Braving the Wild Blue Yonder

One of these days, I'll be able to post to this blog without apologizing for the time elapsed since the last installment... But not this time.

It certainly has been a hectic start to 2008, due in large part to the hours I've already logged at 30 some-odd thousand feet. What this airborne time has afforded me though is the ability to catch up on some reading, and I recently read from cover-to-cover for the first time Blue Ocean Strategy.


As is the case with most business books I read, I discovered some solid take-aways, as well as a handful of leave-behinds. The reality is that for many product manufacturers, smart services can provide the foundation for a bona fide blue ocean strategy.

For those of you who haven't read the book, a blue ocean strategy is a way for a company to distance itself from the "red oceans" of bloody competition by increasing or decreasing its focus on certain elements of its business in order to more consistently deploy its resources towards the creation of customer value.


To test the applicability of blue ocean thinking to the world of smart services, I tried my hand at creating what the Blue Ocean authors call a "strategy canvas" for a typical product manufacturing company (see inset). This framework lays out the primary drivers of market competition (note x-axis) and plots red ocean and blue ocean strategies against each other according to how much or how little investment is made (note y-axis) in each of the competitive areas. The goal is to visually depict the separation that exists between blue ocean and red ocean practitioners.

As you can see in the inset image (click on it for larger version), smart services-enabled product manufacturers invest much more aggressively in areas like product lifecycle performance, gaining knowledge about customers' businesses, reducing customers' total cost of ownership, and introducing value-added services. Why? Because they can. Without reliable intelligence on the behavior of deployed products, red ocean manufacturers find it very difficult to build the asset knowledge base required to deliver value in these areas. Hence, we have the beginnings of a blue ocean.

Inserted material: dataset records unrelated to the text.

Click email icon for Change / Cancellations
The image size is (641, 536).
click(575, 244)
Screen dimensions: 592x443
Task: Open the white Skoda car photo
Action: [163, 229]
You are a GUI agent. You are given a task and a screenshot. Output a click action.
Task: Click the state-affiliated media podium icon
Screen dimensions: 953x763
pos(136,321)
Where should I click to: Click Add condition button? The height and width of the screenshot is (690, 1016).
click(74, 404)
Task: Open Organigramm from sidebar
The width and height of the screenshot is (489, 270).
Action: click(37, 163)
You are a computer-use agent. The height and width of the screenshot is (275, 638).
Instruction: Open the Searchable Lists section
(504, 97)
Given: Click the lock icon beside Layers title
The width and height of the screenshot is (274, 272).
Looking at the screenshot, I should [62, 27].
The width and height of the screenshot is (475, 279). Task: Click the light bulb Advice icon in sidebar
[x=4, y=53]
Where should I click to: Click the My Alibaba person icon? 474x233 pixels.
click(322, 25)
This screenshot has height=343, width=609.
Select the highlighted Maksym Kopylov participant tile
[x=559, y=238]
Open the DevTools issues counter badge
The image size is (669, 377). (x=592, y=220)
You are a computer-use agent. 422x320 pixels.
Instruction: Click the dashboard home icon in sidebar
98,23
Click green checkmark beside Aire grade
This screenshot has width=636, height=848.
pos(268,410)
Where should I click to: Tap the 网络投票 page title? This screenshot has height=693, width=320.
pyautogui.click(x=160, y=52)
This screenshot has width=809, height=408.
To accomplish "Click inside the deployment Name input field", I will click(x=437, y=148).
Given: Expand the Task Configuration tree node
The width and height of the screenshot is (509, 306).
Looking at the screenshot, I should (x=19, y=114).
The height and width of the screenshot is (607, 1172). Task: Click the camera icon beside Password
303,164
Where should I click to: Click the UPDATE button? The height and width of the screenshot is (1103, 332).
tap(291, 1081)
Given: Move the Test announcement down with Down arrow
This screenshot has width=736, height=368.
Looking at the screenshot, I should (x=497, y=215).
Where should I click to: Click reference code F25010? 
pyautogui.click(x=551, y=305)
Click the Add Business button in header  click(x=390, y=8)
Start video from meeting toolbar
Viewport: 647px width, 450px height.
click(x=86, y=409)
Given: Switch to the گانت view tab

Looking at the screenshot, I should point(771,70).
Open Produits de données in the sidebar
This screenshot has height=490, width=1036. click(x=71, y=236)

Now, it's entirely possible that all this ocean talk is resonating with me because I'll be leaving the Atlantic Ocean I know and love for a new home in the Mid-West in a couple weeks. But I still think manufacturers might stand to gain some clarity around their smart services efforts if they think about them in terms of what creates and sustains value for their customers. Agreed? Or am I all wet? Post a comment and let me know.